| Task goal |
Print the line containing "Anwendungsfälle (77, 1996)", then every line after it through the end of the material, exactly as written and without pictures.

★ ★ ★ ★

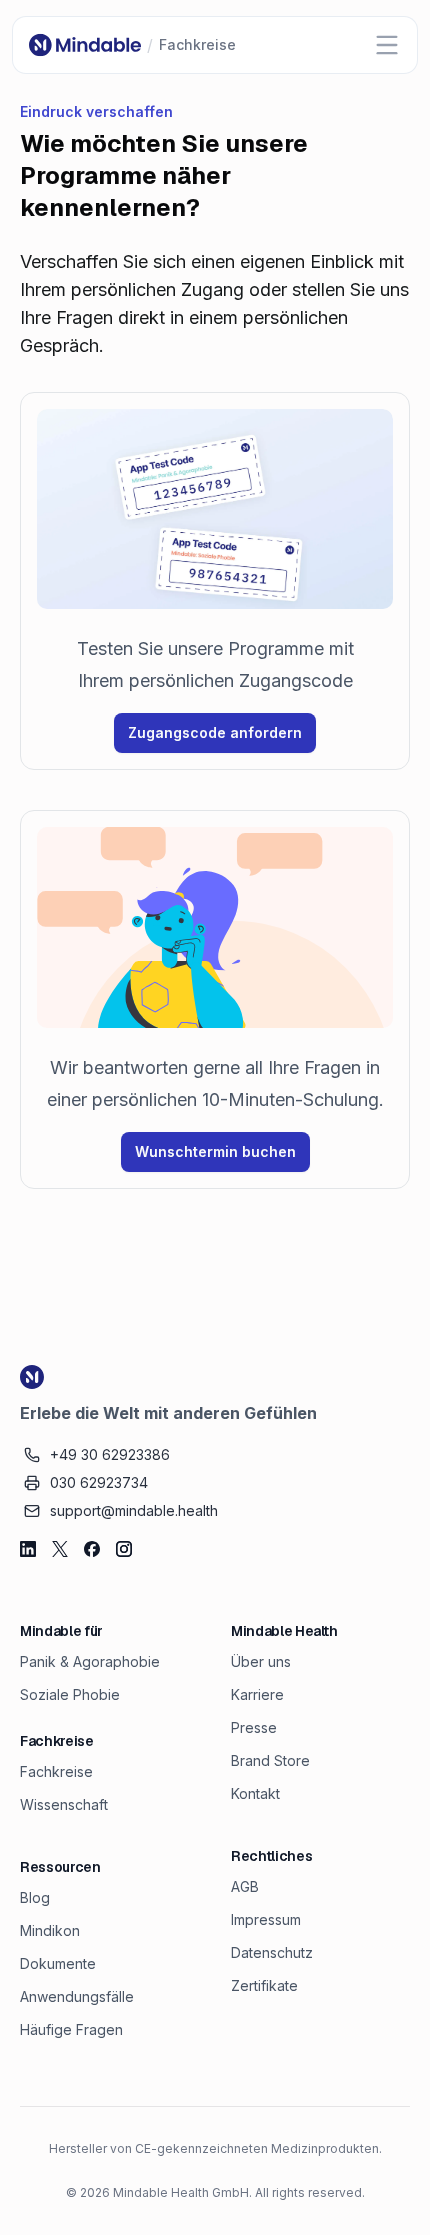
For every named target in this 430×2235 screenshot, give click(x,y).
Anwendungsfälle (77, 1996)
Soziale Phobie (70, 1694)
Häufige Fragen (71, 2029)
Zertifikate (264, 1985)
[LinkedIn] (28, 1549)
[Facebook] (92, 1549)
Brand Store (270, 1760)
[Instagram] (124, 1549)
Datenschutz (272, 1952)
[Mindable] (85, 45)
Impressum (266, 1919)
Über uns (261, 1661)
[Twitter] (60, 1549)
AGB (245, 1886)
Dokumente (58, 1963)
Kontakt (255, 1793)
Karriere (257, 1694)
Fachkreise (56, 1771)
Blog (35, 1897)
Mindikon (50, 1930)
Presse (254, 1727)
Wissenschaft (64, 1804)
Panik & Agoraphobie (90, 1661)
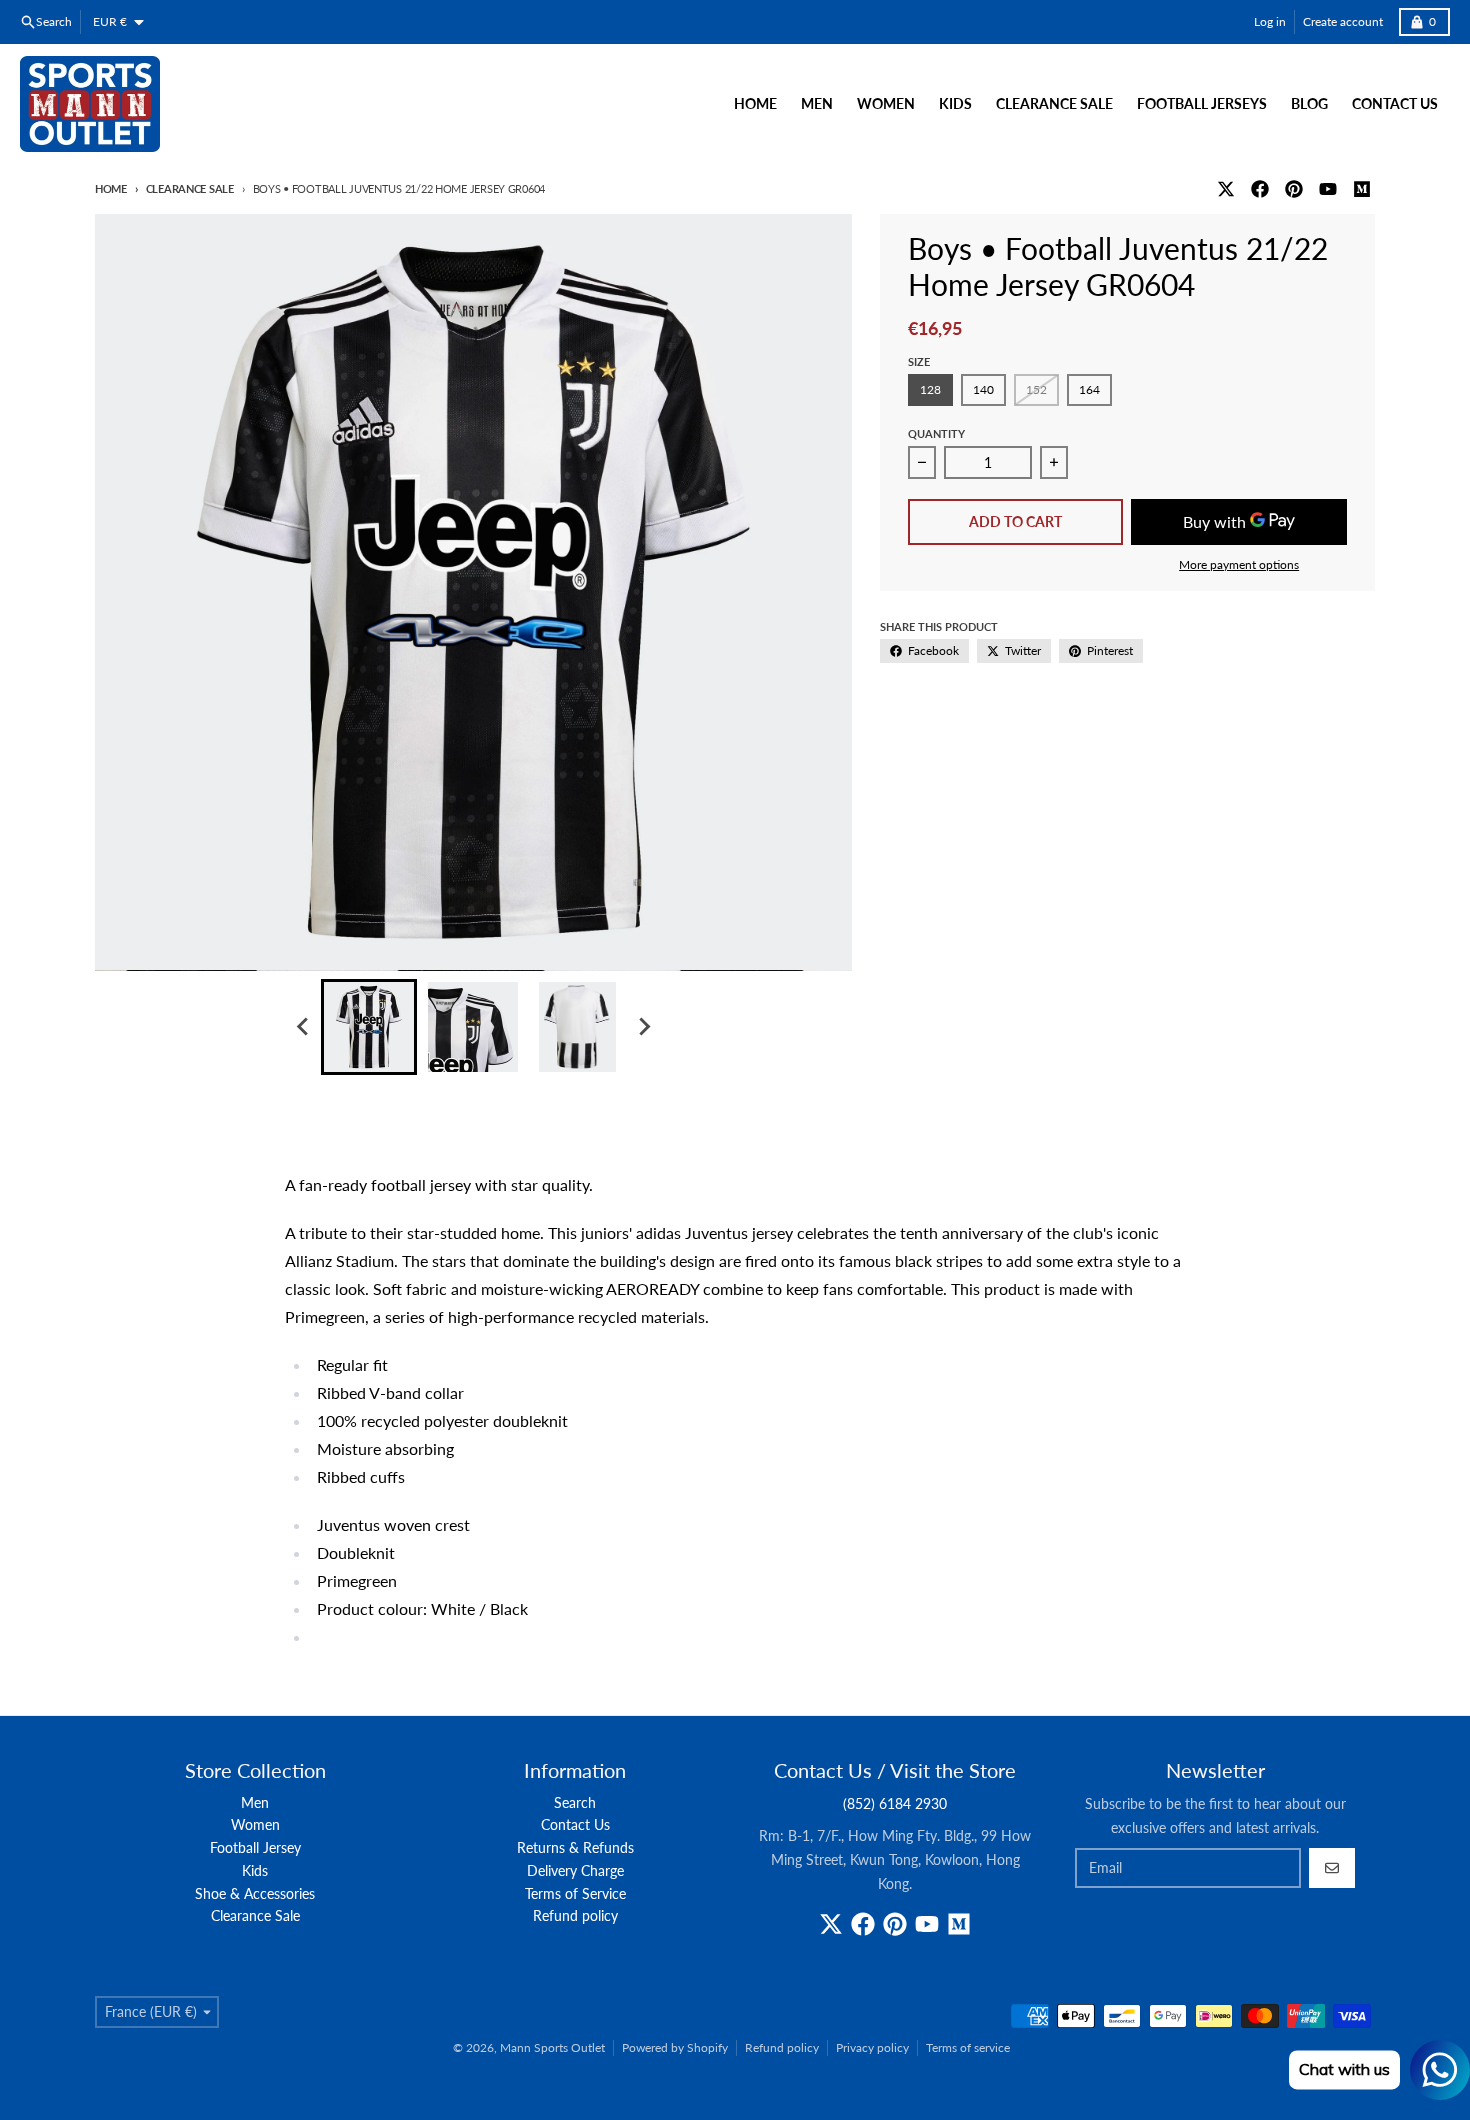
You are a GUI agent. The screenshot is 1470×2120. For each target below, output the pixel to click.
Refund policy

★ ★ ★ ★

| Task answer |
Anwendungsfälle (77, 1996)
Soziale Phobie (70, 1694)
Häufige Fragen (71, 2029)
Zertifikate (264, 1985)
[LinkedIn] (28, 1549)
[Facebook] (92, 1549)
Brand Store (270, 1760)
[Instagram] (124, 1549)
Datenschutz (272, 1952)
[Mindable] (85, 45)
Impressum (266, 1919)
Über uns (261, 1661)
[Twitter] (60, 1549)
AGB (245, 1886)
Dokumente (58, 1963)
Kontakt (255, 1793)
Karriere (257, 1694)
Fachkreise (56, 1771)
Blog (35, 1897)
Mindikon (50, 1930)
Presse (254, 1727)
Wissenschaft (64, 1804)
Panik & Agoraphobie (90, 1661)
You are a GUI agent. The screenshot is 1470×2120. For each target below, output the pixel to click.
Refund policy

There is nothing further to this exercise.